EXERCISE INPUTS -
╭──

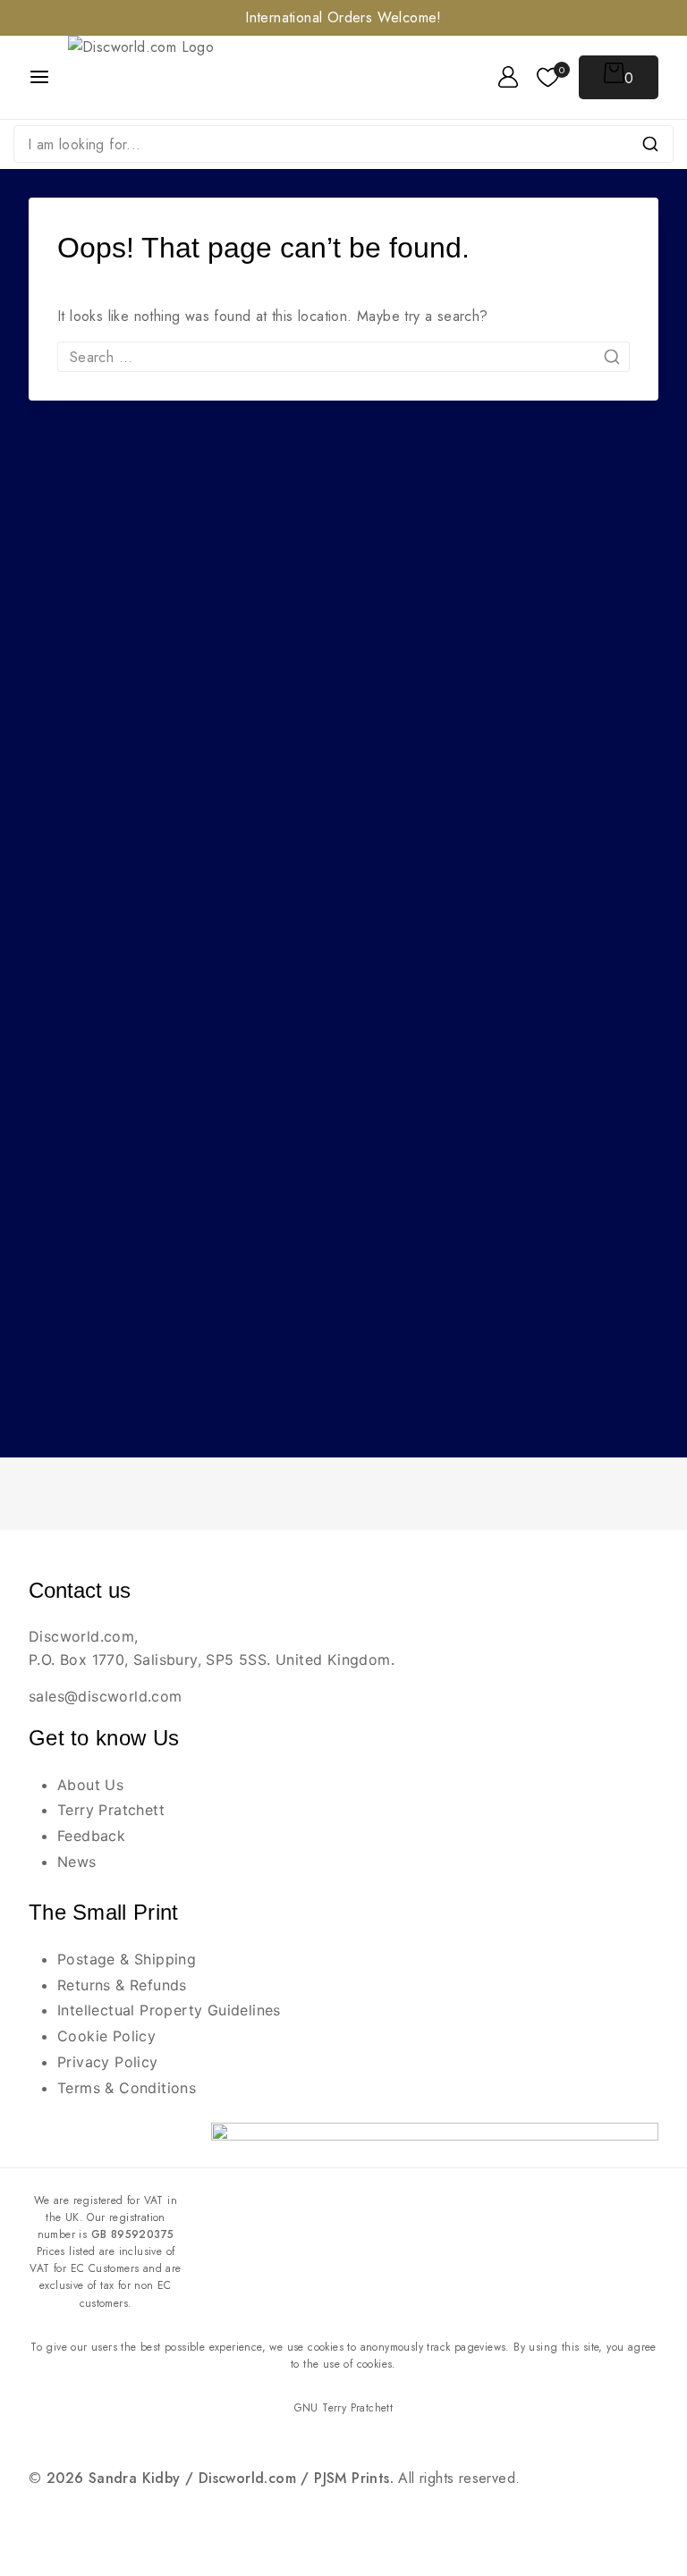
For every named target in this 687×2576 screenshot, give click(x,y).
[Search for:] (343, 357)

╰──
╭──

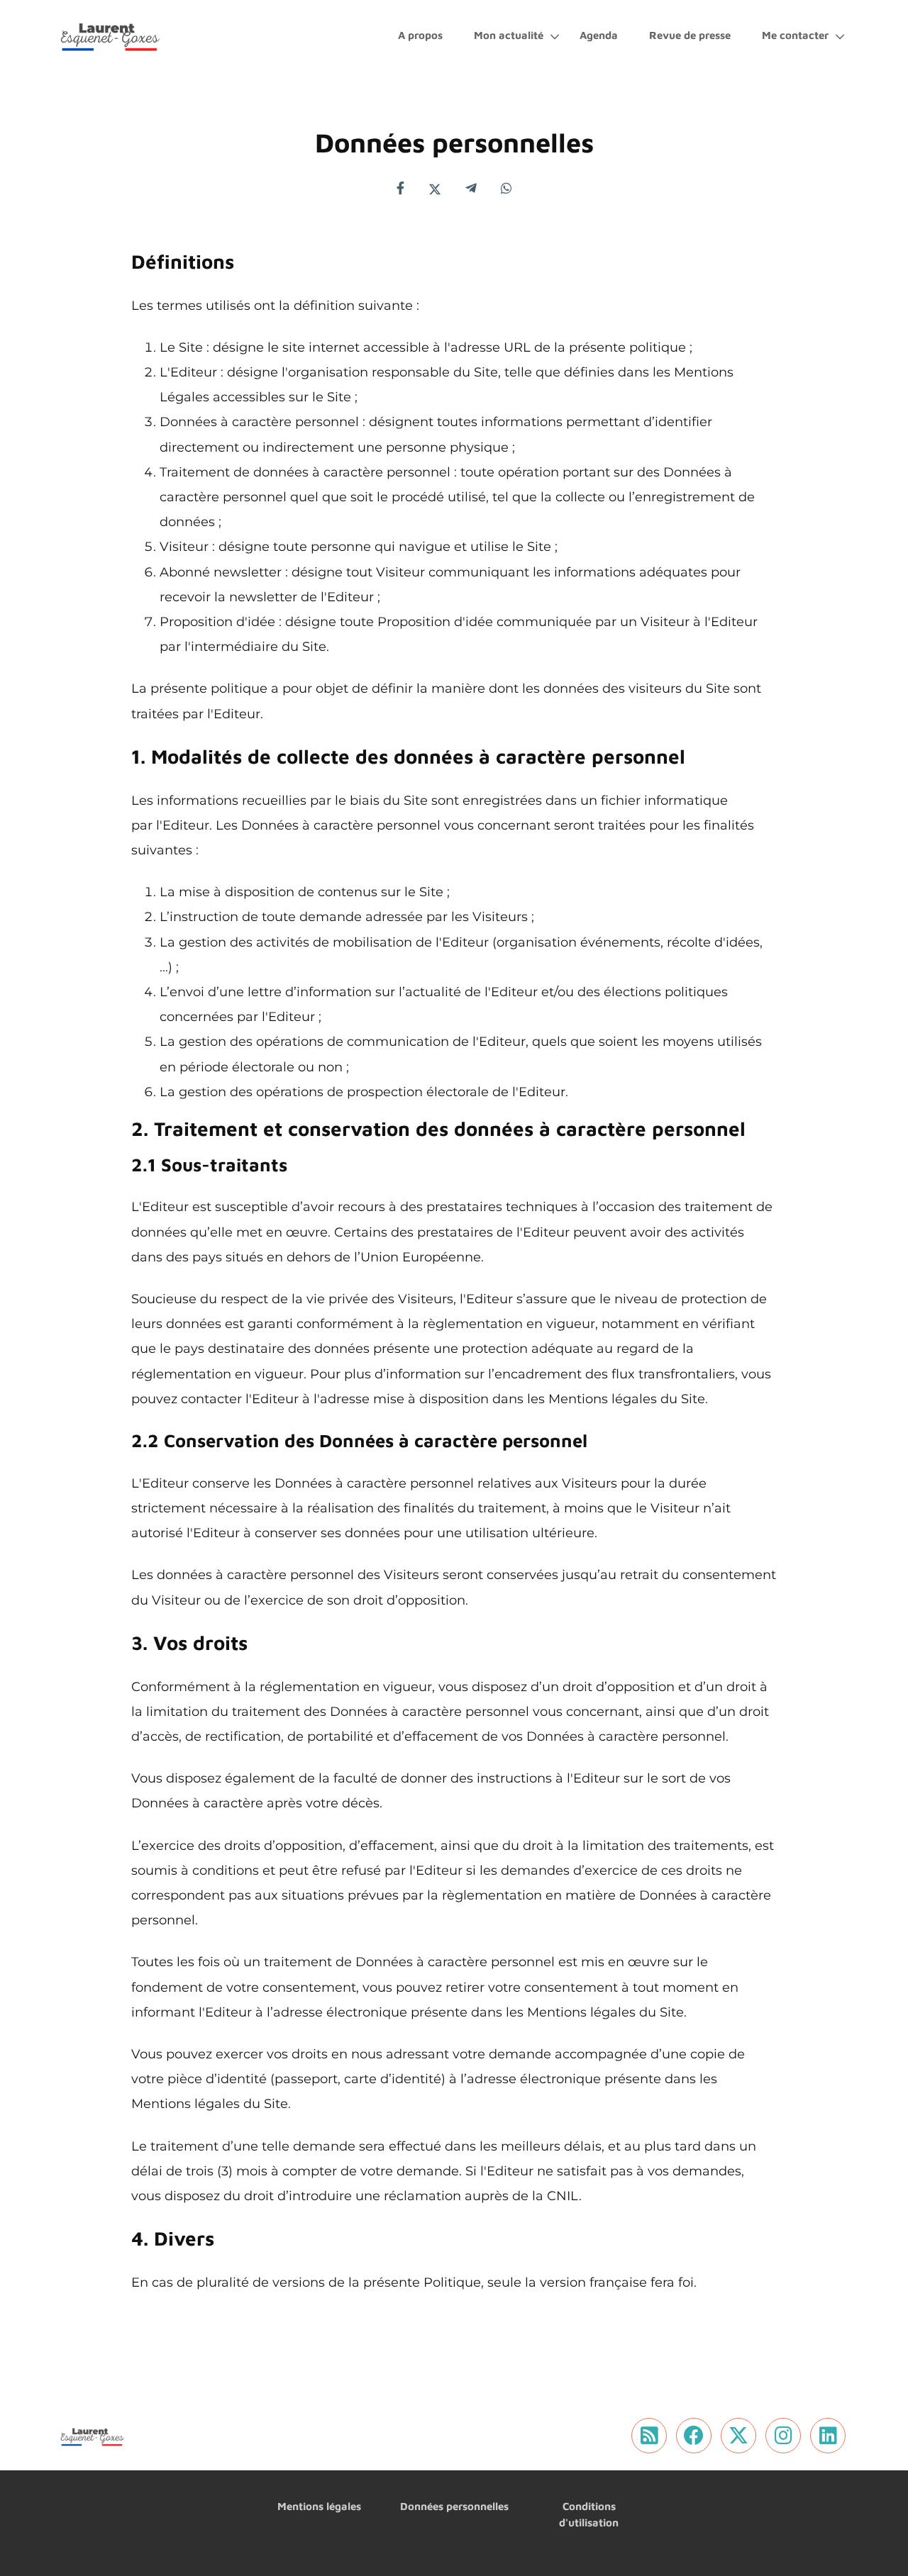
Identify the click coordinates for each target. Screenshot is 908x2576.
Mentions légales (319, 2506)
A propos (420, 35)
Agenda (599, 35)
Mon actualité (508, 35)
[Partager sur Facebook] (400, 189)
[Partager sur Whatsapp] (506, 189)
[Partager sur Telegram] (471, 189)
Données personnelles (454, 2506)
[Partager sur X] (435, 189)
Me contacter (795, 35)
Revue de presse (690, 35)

╰──

WHAT YOU ARE ASKED TO DO -
Search the entries above for "click". Return every line that has it.

SOLUTION FOR THIS EXERCISE -
For every named target in this 687×2576 screenshot, give click(x,y).
Identify the click coordinates for each target. Screenshot is 908x2576.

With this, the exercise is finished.